**What to do**
Read through the listing, and wherever a line holds the word "button", return it.
[Start of Attachment]
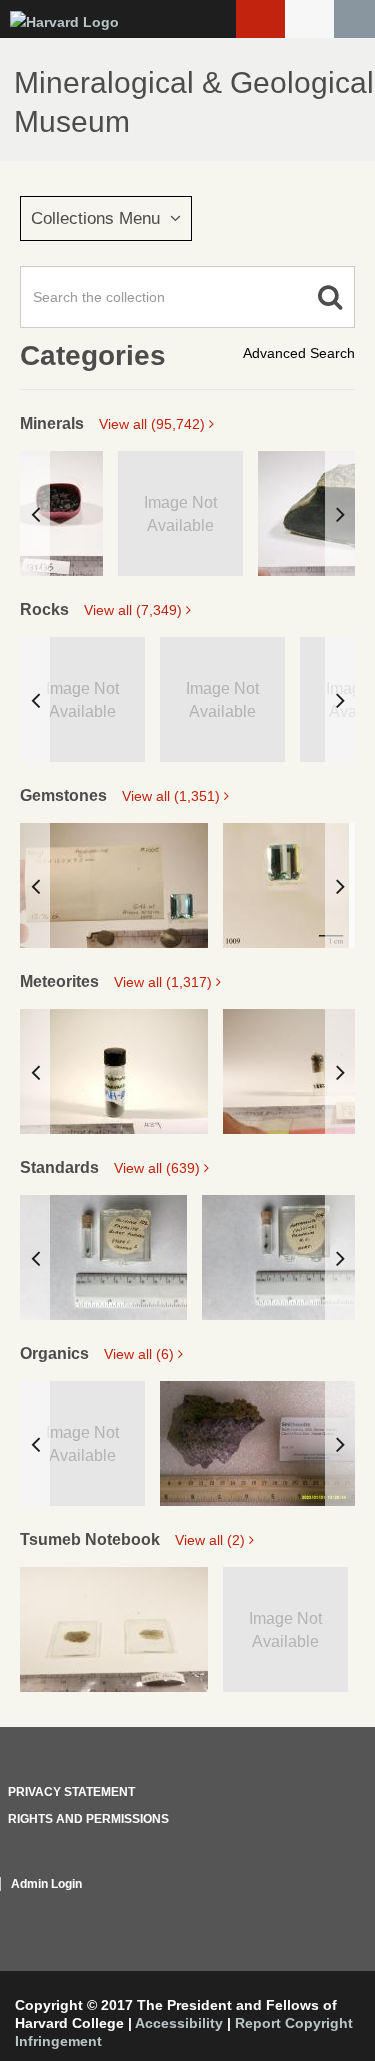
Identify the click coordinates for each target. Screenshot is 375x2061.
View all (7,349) (135, 610)
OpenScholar (317, 1908)
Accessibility (179, 2023)
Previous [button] (35, 513)
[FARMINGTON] (114, 1071)
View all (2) (212, 1540)
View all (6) (141, 1354)
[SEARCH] (354, 19)
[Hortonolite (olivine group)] (285, 1257)
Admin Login (46, 1884)
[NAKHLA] (114, 1629)
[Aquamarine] (114, 885)
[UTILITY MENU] (309, 19)
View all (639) (159, 1168)
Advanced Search (299, 353)
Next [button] (340, 513)
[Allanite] (61, 513)
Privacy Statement (71, 1792)
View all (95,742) (154, 424)
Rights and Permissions (88, 1819)
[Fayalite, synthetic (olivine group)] (103, 1257)
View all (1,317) (165, 982)
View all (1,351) (173, 796)
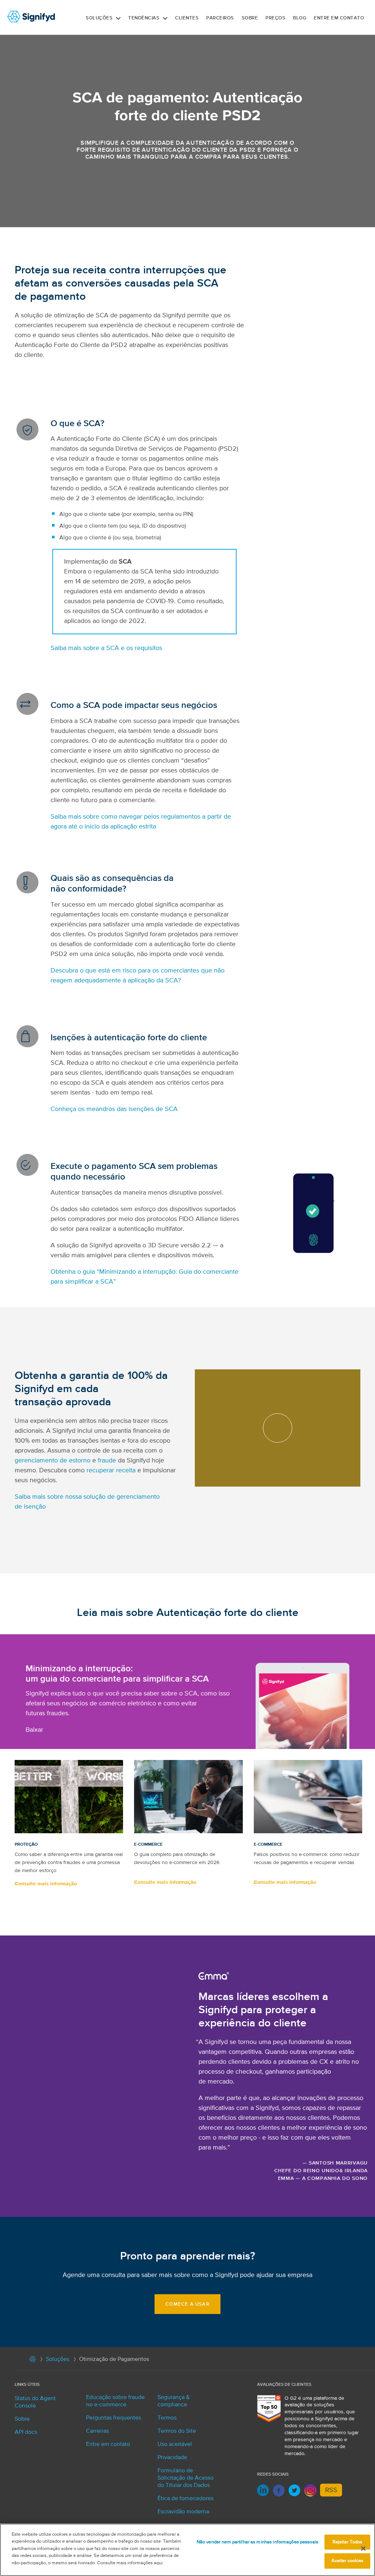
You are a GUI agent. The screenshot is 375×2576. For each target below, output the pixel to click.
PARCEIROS (220, 18)
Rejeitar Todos (348, 2542)
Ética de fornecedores (185, 2499)
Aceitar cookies (347, 2560)
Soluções (99, 18)
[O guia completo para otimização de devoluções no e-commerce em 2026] (188, 1796)
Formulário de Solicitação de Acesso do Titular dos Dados (185, 2478)
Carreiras (97, 2431)
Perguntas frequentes (113, 2418)
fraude (107, 1460)
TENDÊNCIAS (143, 18)
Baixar (34, 1730)
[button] (118, 18)
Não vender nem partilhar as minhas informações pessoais (257, 2542)
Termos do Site (176, 2431)
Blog (299, 18)
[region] (187, 2550)
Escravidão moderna (183, 2512)
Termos (167, 2418)
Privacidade (172, 2458)
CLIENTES (186, 18)
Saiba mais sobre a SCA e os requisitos (106, 648)
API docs (26, 2432)
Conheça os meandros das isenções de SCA (114, 1109)
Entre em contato (339, 18)
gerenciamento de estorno (52, 1460)
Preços (275, 18)
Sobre (250, 18)
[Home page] (32, 2360)
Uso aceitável (174, 2444)
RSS (331, 2490)
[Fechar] (363, 2548)
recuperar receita (110, 1470)
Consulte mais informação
[End of Attachment]
**Solution to this exercise**
Previous [button] (35, 513)
Next [button] (340, 513)
[button] (118, 18)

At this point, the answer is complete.